Evaluation de l’efficacité de la pratique de l’hypnose

 

Commentaire :

Dr Jean Marc Benhaiem, directeur du D.U Hypnose médicale de Paris VI- Pitié Salpêtrière.

Etudier et pratiquer l’hypnose est un vrai défi posé à un esprit scientifique.

 

Il faut saluer, dans ce rapport INSERM[1] rédigé à l’intention de la Direction Générale de la Santé, le sérieux de l’entreprise mais aussi la difficulté pour les auteurs de décrypter les études cliniques tant dans leurs protocoles que dans leurs conclusions.

Evaluer un médicament n’est déjà pas chose aisée, alors évaluer une procédure qui dépend du thérapeute, de ses connaissances, de la singularité du patient, de leur relation, de leur humeur du moment, de leur disponibilité et de leurs croyances respectives est une vraie gageure. L’hypnose avec sa composante suggestion est souvent assimilée à l’effet placebo ou à un effet placebo décuplé. Certains auteurs ont mis en évidence que l’hypnose aussi aurait un effet placebo. Les études cliniques finissent par comparer un placebo à un autre placebo ! Les difficultés sont contournées en comparant hypnose versus médicament ou versus liste de conseils. L’efficacité de l’hypnose est alors prouvée mais pas réellement expliquée.

Malgré tous ces obstacles et critères, il a été possible dans cette étude de tirer des conclusions fort utiles pour les soignants qui voudraient diversifier leurs possibilités thérapeutiques.

 

L’hypnose est un processus naturel tendu entre deux pôles. Ces deux pôles sont des attitudes ou des comportements opposés. A une extrémité la personne a la volonté et l’intention de maitriser toute chose, à l’autre pôle, elle est présente corporellement et se réfère à ses sensations et plus du tout à son mental. L’équilibre est trouvé lorsque la personne circule facilement d’un mode à l’autre. Ces deux modes sont des expériences communes qui font partie de notre physiologie normale. L’hypnose sert essentiellement à quitter le mode « contrôle » pour rejoindre son opposé qui se caractérise par une souplesse d’adaptation à l’environnement. Les pathologies se développent lorsque la personne ne parvient plus à changer de mode et donc à s’adapter à la situation présente. L’hypnose, en s’intéressant à ce processus, est donc tournée vers la personne et non vers un corps à réparer. Toute la place est laissée au subjectif. Les protocoles décrits dans ce dossier montrent bien que l’on tient compte du subjectif et de l’expérience des patients. Le général cède le terrain au particulier. Le thérapeute s’intéresse à son patient en tant que personne originale et non pas en tant que bloc de chair qu’il faudrait piquer, droguer ou découper.

Cet abord par l’hypnose, dans le cas de douleurs par exemple, est tellement attendu par les patients installés dans leurs souffrances, que l’hypnose n’apparaît plus comme une thérapie complémentaire mais comme la thérapie pertinente qui répond précisément à la souffrance ressentie par le patient.

Ce travail d’évaluation arrive à un moment où les demandes de formation à l’hypnose médicale affluent dans les Universités.

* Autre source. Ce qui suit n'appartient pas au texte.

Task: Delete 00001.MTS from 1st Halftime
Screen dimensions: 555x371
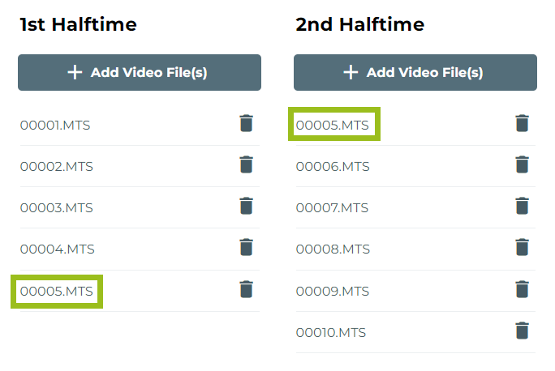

Les soignants découvrent l’hypnose thérapeutique et ses effets parfois spectaculaires pour calmer une douleur ou une phobie invalidante. Au point que l’on se demande pourquoi l’hypnose avait disparu de l’art de soigner ? Ce dossier très complet va permettre de mieux connaître les bonnes indications de l’hypnose et certainement aider à réintroduire l’hypnose dans la recherche et dans la pratique médicale.

 

[1] Juliette Gueguen, Caroline Barry, Christine Hassler, Bruno Falissard, 2015.